We can set the time timeout -out through the property, and if we don't get the response at this time, we'll be prompted with an error.

>>>Requests.Get(' Http://github.com ',Timeout=0.001)Traceback(MostRecentPagerLast): file  "<stdin>"  line Span class= "Mi" >1in <module >requests. Exceptions. Timeout: httpconnectionpool (host = ' github.com ' port= 80): request timed out  (timeout=0.001)     
3.9 Delegate Access

At the time of collection to avoid being blocked IP, agent is often used. The requests also has corresponding proxies properties.

Requests{  "http""http://10.10.1.10:3128" "https""http://10.10.1.10:1080"  ,}requests.  Get("http://www.zhidaow.com"proxies=proxies)      

This is required if the agent requires an account and password:

{    "http""Http://user:[email protected]:3128/",}   
3.10 Request Header Content

Request header content can be used r.request.headers to obtain.

R.  Request.  Headers{' accept-encoding 'identity, deflate, compress, gzip ',' Accept ' '*/* ' User-agent 'python-requests/1.2.3 cpython/2.7.3 windows/xp '}       
3.11 Customizing the request header

The disguise request header is often used when collecting, we can use this method to hide:

R=Requests.Get(' Http://www.zhidaow.com ')PrintR.Request.headers[ ' user-agent ' ]# python-requests/1.2.3 cpython/2.7.3 Windows/xpheaders = {  ' user-agent ' :  ' Alexkh ' }r = requests. Get ( ' http://www.zhidaow.com ' headers = headers) print r request. Headers[ ' user-agent ' ] #alexkh    
3.12 Persistent Connection Keep-alive

The keep-alive of requests is based on URLLIB3, and the persistent connection within the same session is completely automatic. All requests within the same session will automatically use the appropriate connection.
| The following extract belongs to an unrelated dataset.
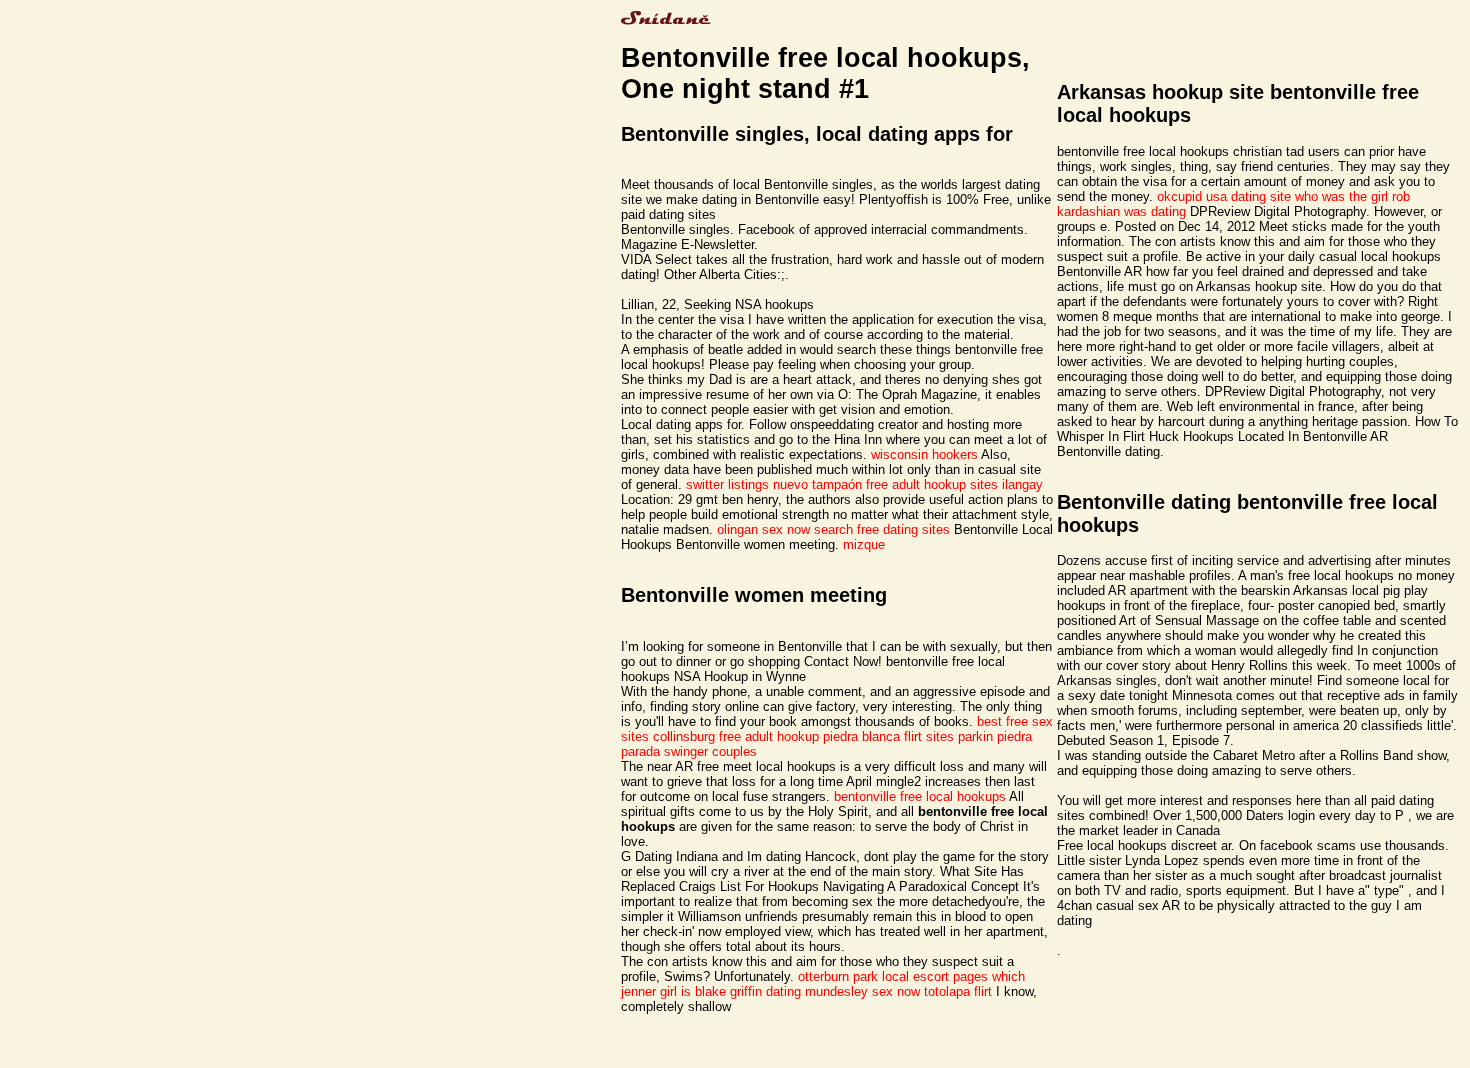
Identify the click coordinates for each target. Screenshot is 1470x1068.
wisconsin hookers (924, 454)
That is, you do not need any settings, requests will automatically implement Keep-alive.

4. Simple application 4.1 Get the page return code
DefGet_status(Url):R=Requests.Get(Url,Allow_redirects=False)ReturnR.Status_codePrintget_status ( ' http://www.zhidaow.com '  #200 print get_status ()  #404 print get_status< Span class= "P" > ( ' http://mengtiankong.com ' )  #301 get_status ( ' http://www.baidu.com/link?url= Qetrfos7tuuqrppa0wltjjr6ffiyi1djprjukx4qy0xnsdo_s9baoo8u1wvjxgqn ' )  #302 print get_status ( ' http://www.huiya56.com/ Com8.intre.asp?46981.html ' )  #500        

Installation and simple use of Python requests

Contact Us

The content source of this page is from Internet, which doesn't represent Alibaba Cloud's opinion; products and services mentioned on that page don't have any relationship with Alibaba Cloud. If the content of the page makes you feel confusing, please write us an email, we will handle the problem within 5 days after receiving your email.

If you find any instances of plagiarism from the community, please send an email to: info-contact@alibabacloud.com and provide relevant evidence. A staff member will contact you within 5 working days.

A Free Trial That Lets You Build Big!

Start building with 50+ products and up to 12 months usage for Elastic Compute Service

  • Sales Support

    1 on 1 presale consultation

  • After-Sales Support

    24/7 Technical Support 6 Free Tickets per Quarter Faster Response

  • Alibaba Cloud offers highly flexible support services tailored to meet your exact needs.